Their maturing bodies are keeping the score. And here is where New Zealand pop star Lorde comes in. “Green Light” fuels the play’s climax. Sink’s Shelby and another student (played by Amalia Yoo) present their class project deconstructing the oppressive social forces driving Abigail and the other women of “The Crucible” to perform forbidden rituals in the woods. The dance sequence that caps off the report, giving expression to centuries of female trauma and rebellion, takes us into a realm beyond words that likely would have terrorized the anxious men of 1692 Salem.

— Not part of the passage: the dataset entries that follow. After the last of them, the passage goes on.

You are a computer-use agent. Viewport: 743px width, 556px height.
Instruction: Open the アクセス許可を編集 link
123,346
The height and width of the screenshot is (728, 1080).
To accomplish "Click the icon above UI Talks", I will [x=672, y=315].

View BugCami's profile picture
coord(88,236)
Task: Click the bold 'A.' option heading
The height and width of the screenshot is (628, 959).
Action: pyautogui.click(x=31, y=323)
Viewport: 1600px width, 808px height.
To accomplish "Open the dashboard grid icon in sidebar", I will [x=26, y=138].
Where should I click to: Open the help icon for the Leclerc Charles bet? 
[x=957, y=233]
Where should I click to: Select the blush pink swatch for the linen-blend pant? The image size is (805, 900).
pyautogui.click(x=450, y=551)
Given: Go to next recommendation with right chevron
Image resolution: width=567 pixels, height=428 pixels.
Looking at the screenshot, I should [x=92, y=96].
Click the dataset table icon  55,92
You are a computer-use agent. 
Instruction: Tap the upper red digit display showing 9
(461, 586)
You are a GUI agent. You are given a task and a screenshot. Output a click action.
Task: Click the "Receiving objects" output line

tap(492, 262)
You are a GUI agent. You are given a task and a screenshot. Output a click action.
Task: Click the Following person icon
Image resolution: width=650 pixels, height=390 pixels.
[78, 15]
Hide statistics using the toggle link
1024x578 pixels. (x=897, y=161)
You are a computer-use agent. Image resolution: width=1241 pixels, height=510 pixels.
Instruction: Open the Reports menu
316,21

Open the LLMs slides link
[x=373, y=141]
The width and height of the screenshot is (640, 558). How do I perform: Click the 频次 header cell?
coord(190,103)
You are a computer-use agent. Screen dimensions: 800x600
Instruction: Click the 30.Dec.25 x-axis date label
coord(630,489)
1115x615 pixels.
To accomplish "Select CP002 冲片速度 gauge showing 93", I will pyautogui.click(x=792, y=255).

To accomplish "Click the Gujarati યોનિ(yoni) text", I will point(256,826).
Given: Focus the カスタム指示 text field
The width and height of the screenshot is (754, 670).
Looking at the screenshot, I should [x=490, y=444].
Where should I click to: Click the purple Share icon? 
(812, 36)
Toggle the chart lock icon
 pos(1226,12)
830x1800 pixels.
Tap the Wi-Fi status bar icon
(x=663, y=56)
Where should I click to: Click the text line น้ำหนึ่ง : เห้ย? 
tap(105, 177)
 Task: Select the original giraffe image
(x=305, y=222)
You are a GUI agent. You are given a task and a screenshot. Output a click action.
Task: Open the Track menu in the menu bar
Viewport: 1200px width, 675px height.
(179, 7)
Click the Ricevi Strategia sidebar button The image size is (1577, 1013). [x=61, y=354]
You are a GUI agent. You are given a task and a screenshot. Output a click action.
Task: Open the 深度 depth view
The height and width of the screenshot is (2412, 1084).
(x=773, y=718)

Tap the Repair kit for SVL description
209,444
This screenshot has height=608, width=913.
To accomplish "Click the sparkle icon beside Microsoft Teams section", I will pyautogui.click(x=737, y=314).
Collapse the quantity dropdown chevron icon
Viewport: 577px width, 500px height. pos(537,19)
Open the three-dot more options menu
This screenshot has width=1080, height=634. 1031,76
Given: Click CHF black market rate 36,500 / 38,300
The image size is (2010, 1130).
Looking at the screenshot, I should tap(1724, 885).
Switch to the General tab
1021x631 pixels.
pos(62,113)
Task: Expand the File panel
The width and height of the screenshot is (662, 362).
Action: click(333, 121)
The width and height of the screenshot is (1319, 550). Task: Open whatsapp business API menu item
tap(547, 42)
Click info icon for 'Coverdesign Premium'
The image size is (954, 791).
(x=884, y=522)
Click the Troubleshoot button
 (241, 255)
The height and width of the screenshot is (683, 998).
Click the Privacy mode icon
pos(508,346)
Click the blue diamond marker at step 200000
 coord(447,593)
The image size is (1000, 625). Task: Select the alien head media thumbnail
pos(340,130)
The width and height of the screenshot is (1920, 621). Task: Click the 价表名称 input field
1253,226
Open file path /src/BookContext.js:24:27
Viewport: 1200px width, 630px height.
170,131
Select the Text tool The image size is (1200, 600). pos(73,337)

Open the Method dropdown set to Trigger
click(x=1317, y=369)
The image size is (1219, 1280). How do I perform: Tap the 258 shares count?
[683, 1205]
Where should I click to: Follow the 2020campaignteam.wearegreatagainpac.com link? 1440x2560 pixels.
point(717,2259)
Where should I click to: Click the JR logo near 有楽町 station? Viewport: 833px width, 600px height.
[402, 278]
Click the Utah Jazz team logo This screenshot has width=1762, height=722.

How did they obtain Lorde’s permission? “Oh my God, it was cosmic,” Taymor said. “Kimberly really wrote the most amazing letter to her.”
“My publisher was approaching her publisher, and I was sure my letter won’t even make it to her but I wrote it just in case,” Belflower said. “It was never like they dance to a song. It was always that song. And so I was like, ‘This is what your song means to me. This is what your song means to these characters. This is the moment in the play that it happens. This is what they’re doing. This is what I feel you’re doing. This is why it has to be. And this is what this play is. And I’m legit, I promise.’ ”
In a case of game recognizing game, Lorde said yes. And the result is one of the most surprising and moving Broadway dramas in recent memory.